Sunday, March 20, 2011

Paper Reading #16: Using fNIRS brain sensing in realistic HCI settings: experiments and guidelines

Comments
Evin Schuchardt
Luke Roberts

Reference Information
Title: Using fNIRS brain sensing in realistic HCI settings: experiments and guidelines
Authors: Erin Treacy Solovey, Audrey Girouard, Krysta Chauncey, Leanne M. Hirshfield, Angelo Sassaroli, Feng Zheng, Sergio Fantini , Robert J.K. Jacob
Presentation Venue: UIST 2009: 22nd annual ACM symposium on User interface software and technology; October 4-7, 2009; Victoria, British Columbia, Canada

Summary
This paper explores the idea of using functional near-infrared spectroscopy (fNIRS) in HCI laboratory settings. The researchers believe that with added information collected from brain scanning and imaging, researchers could improve their evaluation process and design interfaces that use cognitive state information as input.

The researchers describe several sources of noise that may be present during fNIRS: head movement, facial movement, ambient light, ambient noise, muscle movement, respiration and heartbeat. These potential sources of noise are the focus of the paper.

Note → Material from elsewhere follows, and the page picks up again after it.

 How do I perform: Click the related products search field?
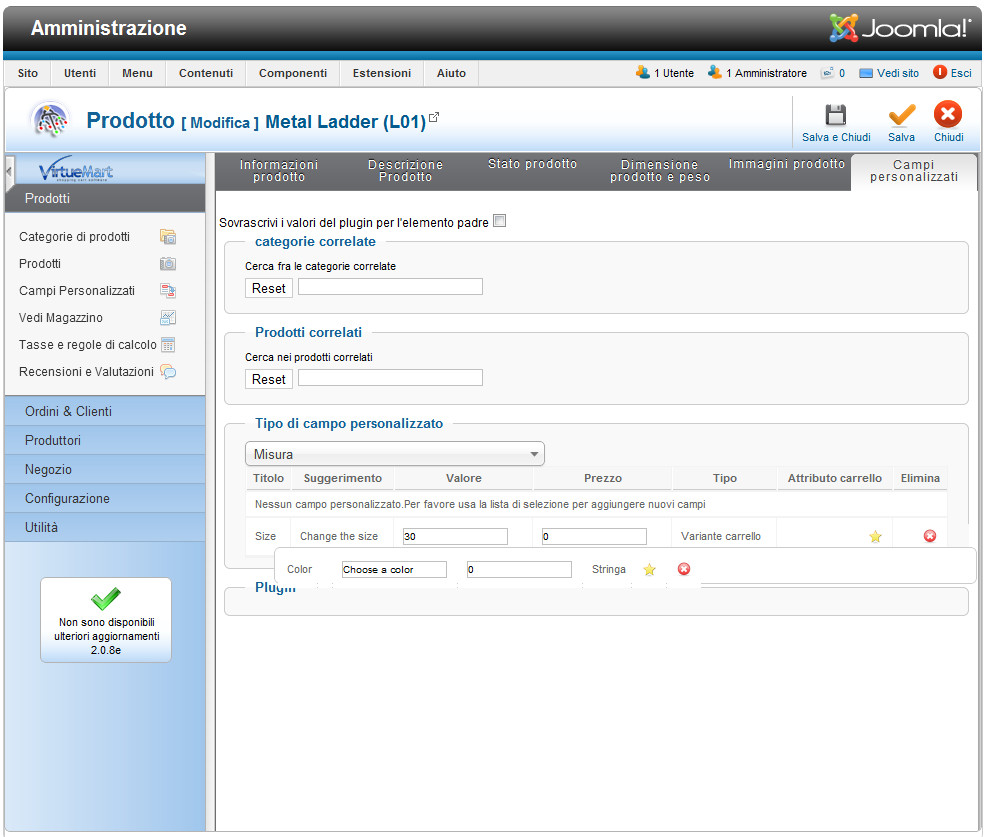pos(390,378)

Through five experiments the researchers test to see how problematic it would be for fNIRS when the user moves his head, makes facial expressions, uses a keyboard and uses a mouse. In each experiment they have the user do the same cognitive task to measure cognitive state information. The user has to recall a 7-digit number. The apparatus they used for the fNIRS was two probes attached to the forehead.
Image taken from paper: The user is wearing a fNIRS probe


In the first experiment they assured that they could tell – based off of the scan – that they could identify the point where the user does the cognitive task. In the second experiment they tested keyboard input by having the user type randomly on the keyboard for fifteen seconds, rest for fifteen seconds, type for fifteen more seconds while the number appears, recite the number and then rest again. They found that typing is an acceptable form of interaction when using fNIRS. While typing can be picked up by the scan, they can still identify when the user does the cognitive task based on the scan.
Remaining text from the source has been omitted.